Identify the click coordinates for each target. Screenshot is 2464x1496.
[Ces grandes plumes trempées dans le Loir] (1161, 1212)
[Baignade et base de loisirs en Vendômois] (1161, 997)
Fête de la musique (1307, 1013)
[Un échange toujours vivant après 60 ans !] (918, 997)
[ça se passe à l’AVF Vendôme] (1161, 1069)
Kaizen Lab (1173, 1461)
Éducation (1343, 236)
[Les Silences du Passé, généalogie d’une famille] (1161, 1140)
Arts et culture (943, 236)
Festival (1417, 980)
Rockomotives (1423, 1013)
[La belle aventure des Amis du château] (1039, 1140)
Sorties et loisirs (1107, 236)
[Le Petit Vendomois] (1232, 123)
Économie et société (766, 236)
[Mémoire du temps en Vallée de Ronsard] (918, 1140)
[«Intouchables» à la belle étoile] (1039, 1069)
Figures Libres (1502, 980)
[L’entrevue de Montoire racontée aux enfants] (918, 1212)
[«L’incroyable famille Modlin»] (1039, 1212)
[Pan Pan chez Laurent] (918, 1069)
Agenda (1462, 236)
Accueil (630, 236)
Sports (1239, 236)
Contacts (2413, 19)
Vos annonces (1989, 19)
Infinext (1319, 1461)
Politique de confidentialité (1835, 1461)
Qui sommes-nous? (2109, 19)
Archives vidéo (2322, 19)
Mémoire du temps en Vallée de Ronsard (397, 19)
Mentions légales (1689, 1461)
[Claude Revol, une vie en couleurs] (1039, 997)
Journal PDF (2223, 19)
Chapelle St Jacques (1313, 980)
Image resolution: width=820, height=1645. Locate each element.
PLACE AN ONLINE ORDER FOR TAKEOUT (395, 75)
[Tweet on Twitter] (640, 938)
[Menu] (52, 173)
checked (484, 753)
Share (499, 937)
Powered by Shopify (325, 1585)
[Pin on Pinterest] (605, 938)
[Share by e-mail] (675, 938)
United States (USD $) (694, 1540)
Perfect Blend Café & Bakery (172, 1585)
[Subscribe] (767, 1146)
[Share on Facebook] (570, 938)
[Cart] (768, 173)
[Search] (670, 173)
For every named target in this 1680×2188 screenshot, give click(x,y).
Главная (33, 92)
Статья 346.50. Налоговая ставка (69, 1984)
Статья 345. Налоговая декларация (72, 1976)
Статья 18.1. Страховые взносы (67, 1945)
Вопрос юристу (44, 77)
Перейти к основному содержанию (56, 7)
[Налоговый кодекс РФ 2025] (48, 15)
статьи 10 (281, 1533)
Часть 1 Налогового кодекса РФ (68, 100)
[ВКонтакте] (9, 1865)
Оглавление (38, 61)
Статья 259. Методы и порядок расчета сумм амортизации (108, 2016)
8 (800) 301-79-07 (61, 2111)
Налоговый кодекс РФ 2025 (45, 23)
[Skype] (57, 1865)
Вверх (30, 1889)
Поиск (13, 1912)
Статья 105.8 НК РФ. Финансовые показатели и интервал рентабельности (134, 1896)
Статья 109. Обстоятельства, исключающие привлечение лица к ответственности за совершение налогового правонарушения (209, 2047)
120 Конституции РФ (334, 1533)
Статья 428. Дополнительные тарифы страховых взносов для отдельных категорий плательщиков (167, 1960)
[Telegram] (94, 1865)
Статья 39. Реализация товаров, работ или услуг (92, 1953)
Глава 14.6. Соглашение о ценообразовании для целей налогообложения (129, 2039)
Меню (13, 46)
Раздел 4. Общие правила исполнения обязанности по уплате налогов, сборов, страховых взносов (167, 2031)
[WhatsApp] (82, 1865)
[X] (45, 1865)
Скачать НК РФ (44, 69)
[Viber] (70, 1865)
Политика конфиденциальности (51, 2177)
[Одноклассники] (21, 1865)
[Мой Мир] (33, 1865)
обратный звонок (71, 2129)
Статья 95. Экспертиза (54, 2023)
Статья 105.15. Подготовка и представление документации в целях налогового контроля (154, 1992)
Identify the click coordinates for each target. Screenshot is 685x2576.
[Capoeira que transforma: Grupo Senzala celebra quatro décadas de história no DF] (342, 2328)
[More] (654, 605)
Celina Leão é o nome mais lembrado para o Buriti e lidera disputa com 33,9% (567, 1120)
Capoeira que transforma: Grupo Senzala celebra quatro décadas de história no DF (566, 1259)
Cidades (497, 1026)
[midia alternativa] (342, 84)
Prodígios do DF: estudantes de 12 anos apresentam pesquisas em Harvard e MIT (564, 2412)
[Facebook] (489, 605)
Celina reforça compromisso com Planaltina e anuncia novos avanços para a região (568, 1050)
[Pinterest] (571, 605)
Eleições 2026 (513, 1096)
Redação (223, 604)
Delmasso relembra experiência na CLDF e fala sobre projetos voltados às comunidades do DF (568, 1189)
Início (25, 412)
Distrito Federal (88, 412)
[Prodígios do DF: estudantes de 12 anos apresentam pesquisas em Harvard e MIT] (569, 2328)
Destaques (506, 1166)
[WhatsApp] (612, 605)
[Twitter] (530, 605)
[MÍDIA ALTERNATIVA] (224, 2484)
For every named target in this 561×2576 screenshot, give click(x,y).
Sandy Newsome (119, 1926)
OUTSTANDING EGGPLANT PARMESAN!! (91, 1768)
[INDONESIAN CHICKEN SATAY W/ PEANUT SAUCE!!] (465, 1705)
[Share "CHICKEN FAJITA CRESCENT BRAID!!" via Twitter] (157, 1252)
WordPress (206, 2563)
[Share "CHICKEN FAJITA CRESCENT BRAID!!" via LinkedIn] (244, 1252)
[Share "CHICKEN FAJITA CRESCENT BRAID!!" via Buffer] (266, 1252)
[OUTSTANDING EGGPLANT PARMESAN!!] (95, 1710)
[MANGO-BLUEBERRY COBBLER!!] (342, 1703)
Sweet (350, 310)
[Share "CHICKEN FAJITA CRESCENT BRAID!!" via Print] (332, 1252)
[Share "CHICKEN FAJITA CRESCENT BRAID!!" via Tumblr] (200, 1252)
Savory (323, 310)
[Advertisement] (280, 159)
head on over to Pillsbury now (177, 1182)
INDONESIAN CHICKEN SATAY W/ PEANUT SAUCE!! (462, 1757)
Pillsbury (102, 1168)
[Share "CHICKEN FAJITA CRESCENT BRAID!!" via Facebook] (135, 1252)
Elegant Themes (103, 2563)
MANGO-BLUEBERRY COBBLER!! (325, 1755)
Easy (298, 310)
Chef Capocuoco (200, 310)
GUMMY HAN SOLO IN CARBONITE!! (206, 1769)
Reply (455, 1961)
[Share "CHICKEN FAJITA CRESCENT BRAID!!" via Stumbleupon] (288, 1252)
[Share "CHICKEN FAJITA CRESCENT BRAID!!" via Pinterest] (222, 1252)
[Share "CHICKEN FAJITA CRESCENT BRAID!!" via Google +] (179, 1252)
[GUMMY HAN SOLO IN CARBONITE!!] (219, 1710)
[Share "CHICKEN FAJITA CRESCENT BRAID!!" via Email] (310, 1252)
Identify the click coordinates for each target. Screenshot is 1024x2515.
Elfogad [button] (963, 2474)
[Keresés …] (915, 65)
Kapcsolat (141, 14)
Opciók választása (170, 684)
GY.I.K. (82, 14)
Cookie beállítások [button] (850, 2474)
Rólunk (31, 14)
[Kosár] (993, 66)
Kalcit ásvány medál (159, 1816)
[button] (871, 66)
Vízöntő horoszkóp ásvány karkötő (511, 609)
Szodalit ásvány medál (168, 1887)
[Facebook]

..............................

= WORK INSTRUCTIONS =
Only the lines containing the string "estudantes" are needed; pull them out of the records.

= RESPONSE =
Prodígios do DF: estudantes de 12 anos apresentam pesquisas em Harvard e MIT (564, 2412)
[Prodígios do DF: estudantes de 12 anos apresentam pesquisas em Harvard e MIT] (569, 2328)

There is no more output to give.